REQUIRED ACTION: Look for the line with "Go to Customer Care in sidebar"; please transcribe it and every later line in the entries exactly, up to the end, leaving pictures out.

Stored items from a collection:
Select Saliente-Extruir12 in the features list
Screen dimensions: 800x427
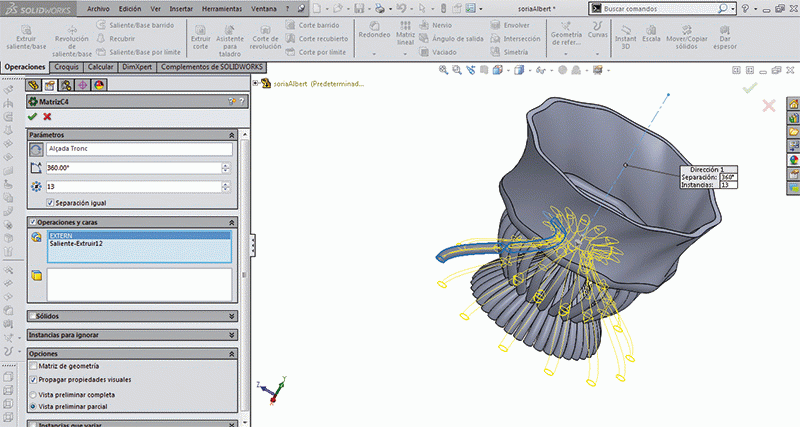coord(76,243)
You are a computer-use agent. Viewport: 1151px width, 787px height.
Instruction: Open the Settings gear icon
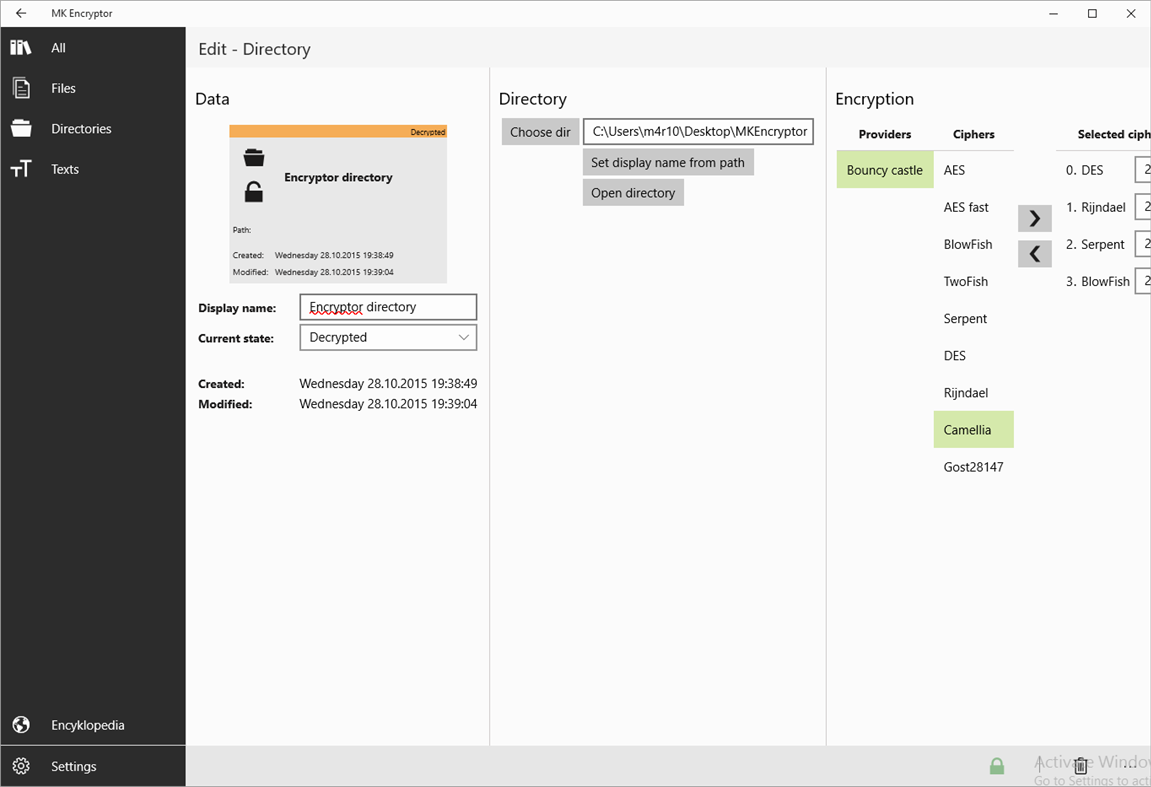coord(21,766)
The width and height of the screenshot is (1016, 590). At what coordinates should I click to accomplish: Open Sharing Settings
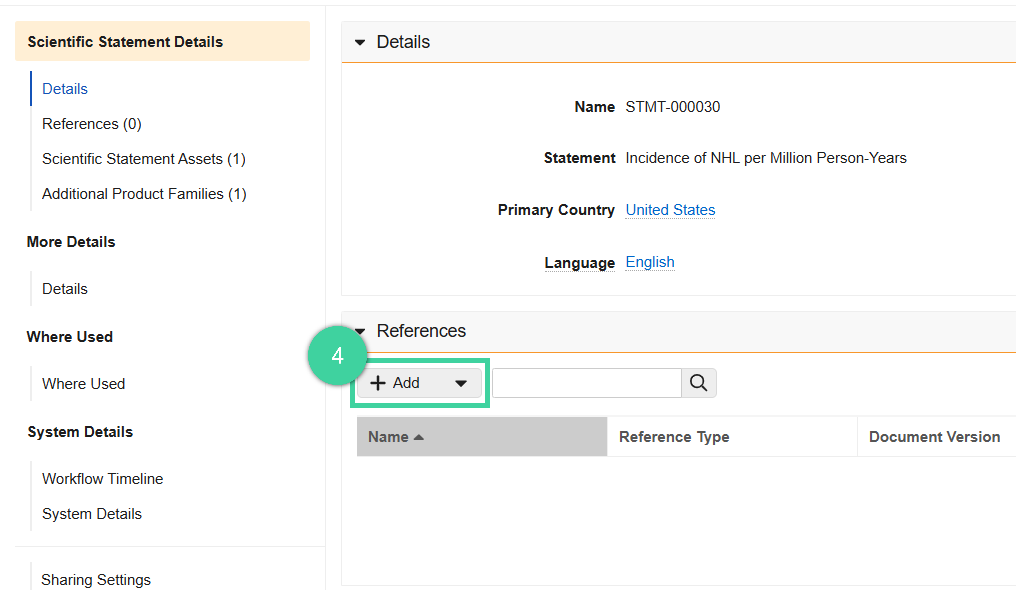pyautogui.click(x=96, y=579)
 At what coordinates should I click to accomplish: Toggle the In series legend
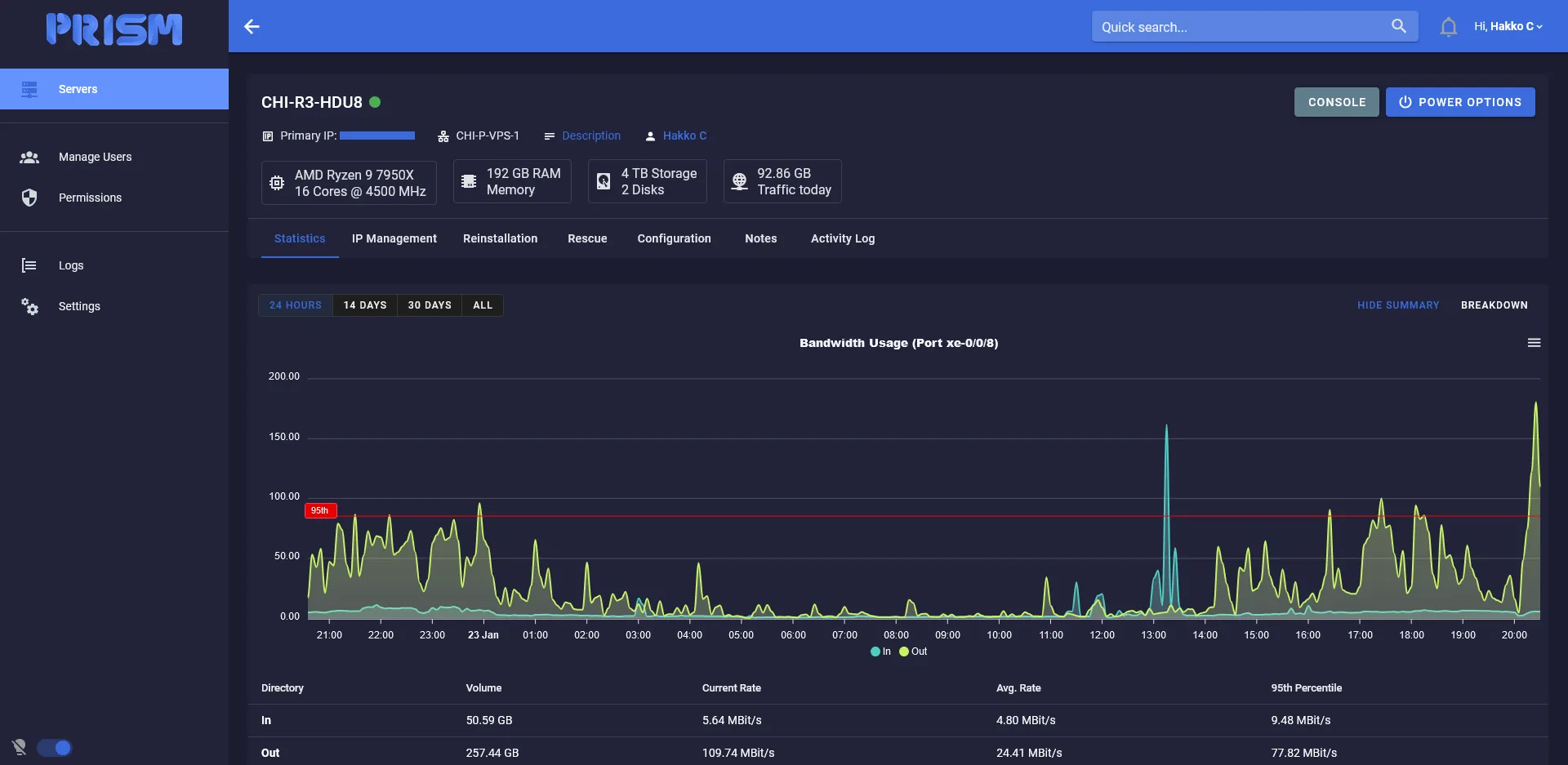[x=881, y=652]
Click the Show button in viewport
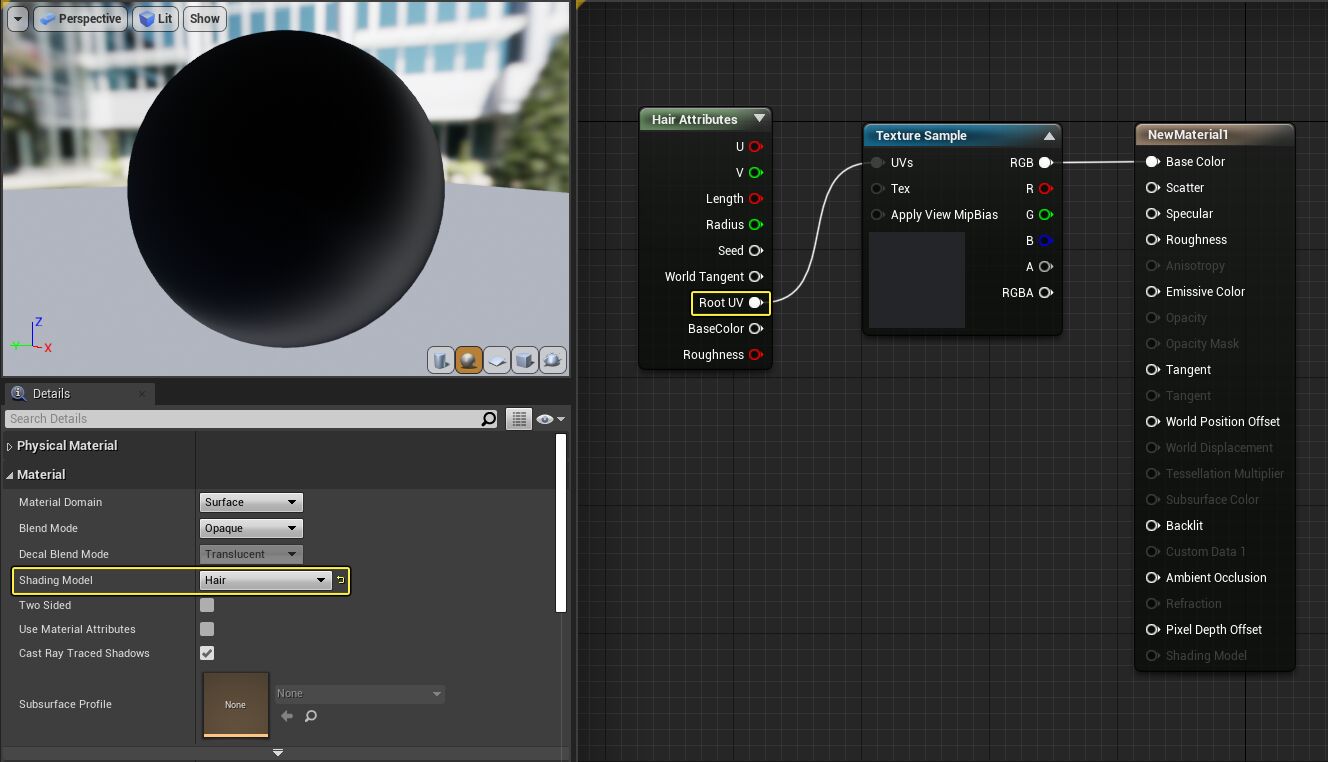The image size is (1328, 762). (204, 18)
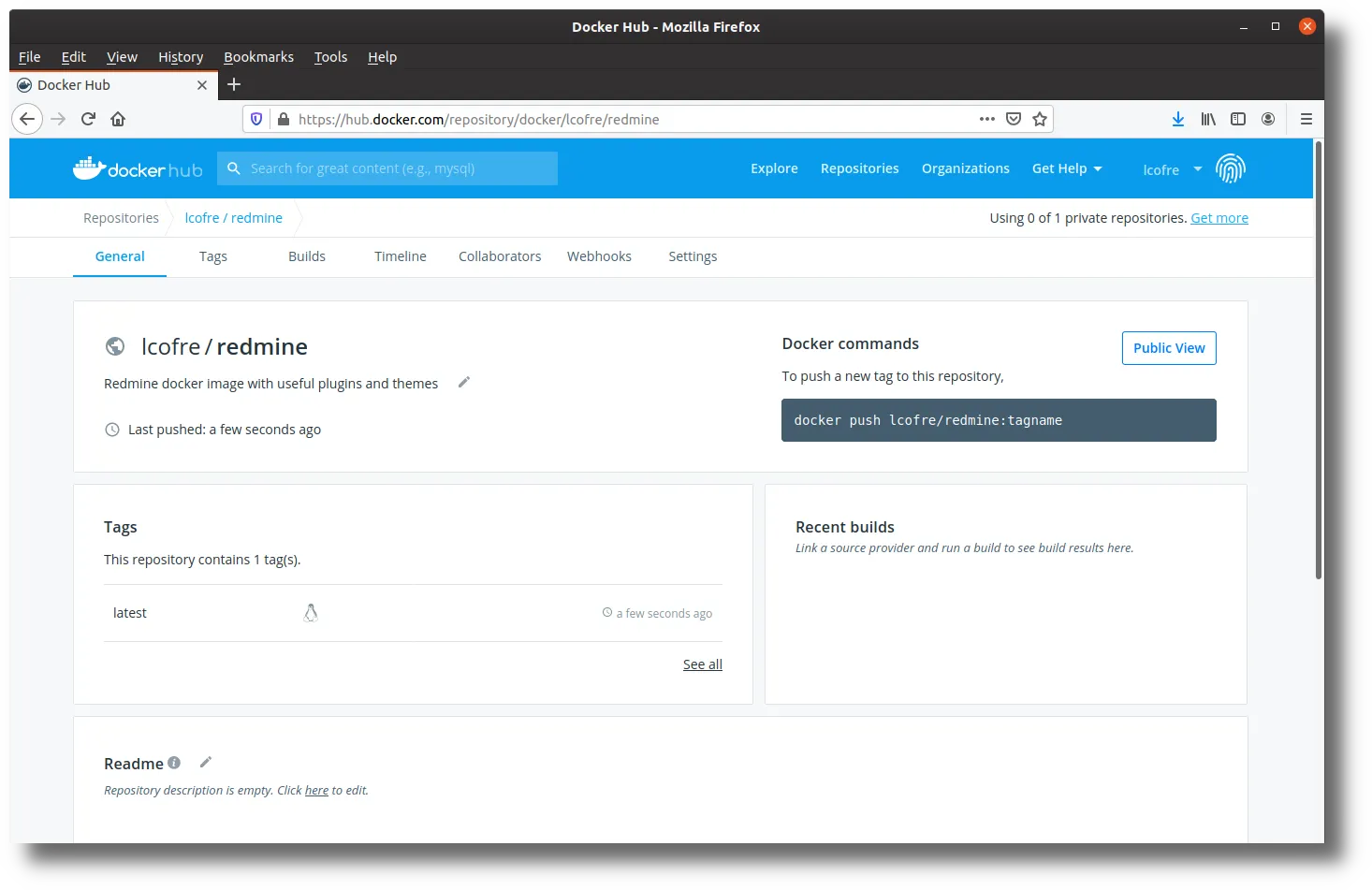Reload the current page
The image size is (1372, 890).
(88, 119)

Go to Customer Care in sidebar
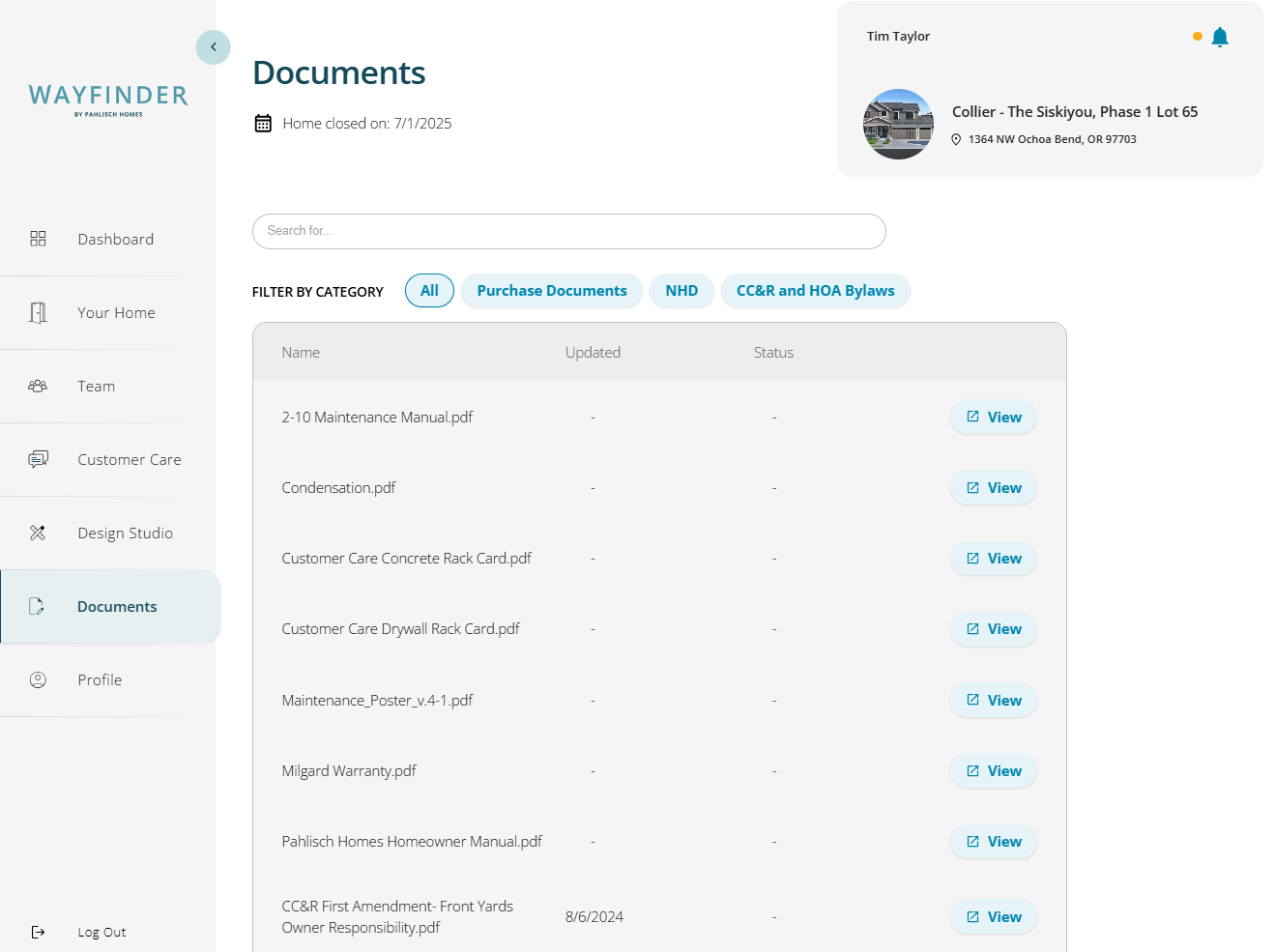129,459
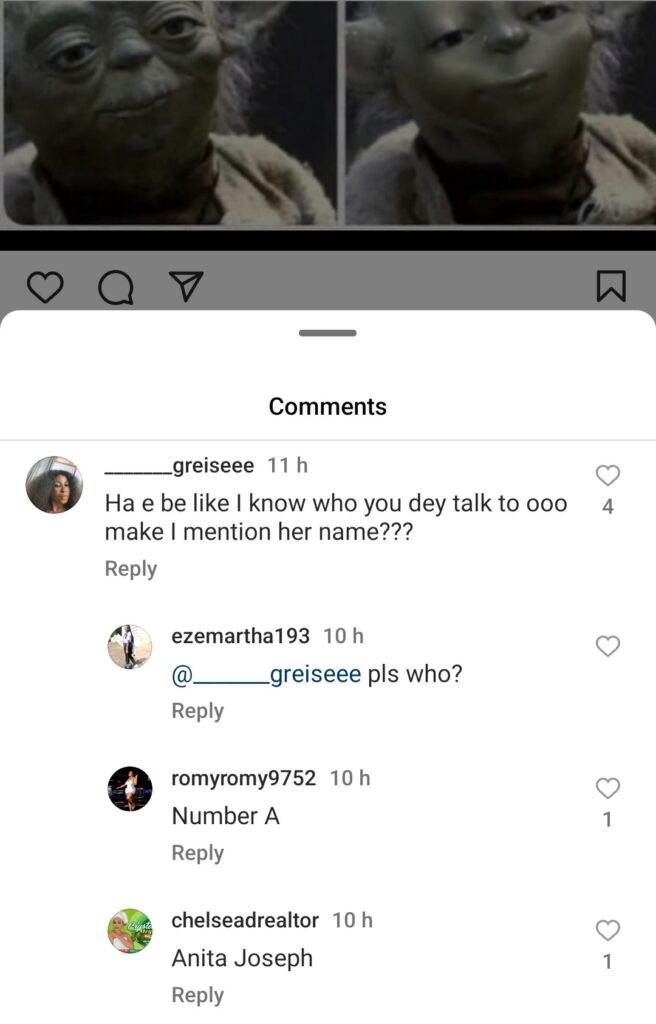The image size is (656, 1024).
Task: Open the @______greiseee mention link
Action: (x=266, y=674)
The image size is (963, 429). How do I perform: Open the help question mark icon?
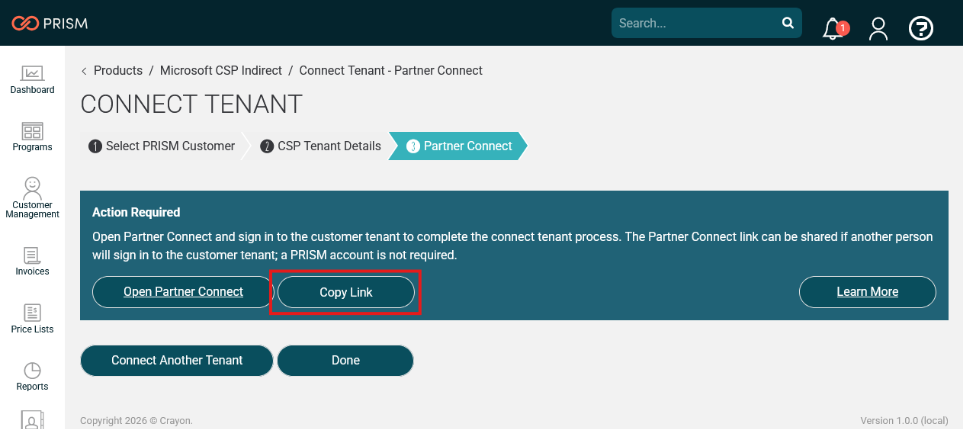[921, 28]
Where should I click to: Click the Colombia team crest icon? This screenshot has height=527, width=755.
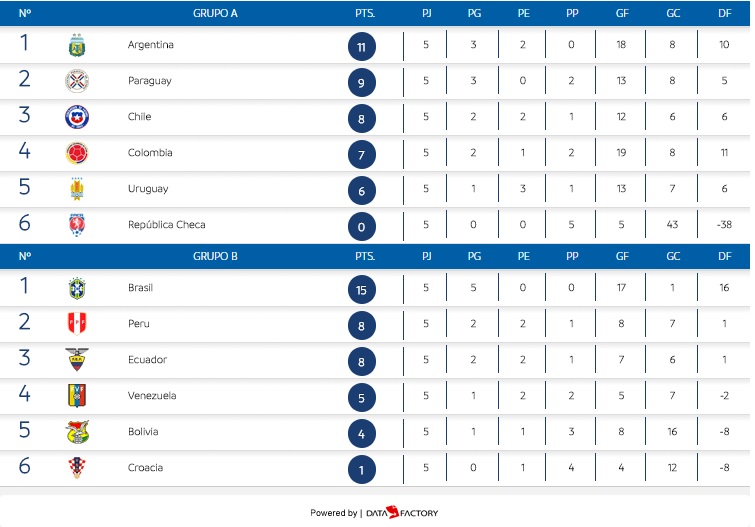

OUTPUT:
Go to Customer Care in sidebar
129,459
The image size is (656, 1024).
Task: Open the @______greiseee mention link
Action: (x=266, y=674)
The image size is (963, 429). How do I perform: Open the help question mark icon?
[921, 28]
Where should I click to: Click the Colombia team crest icon? This screenshot has height=527, width=755.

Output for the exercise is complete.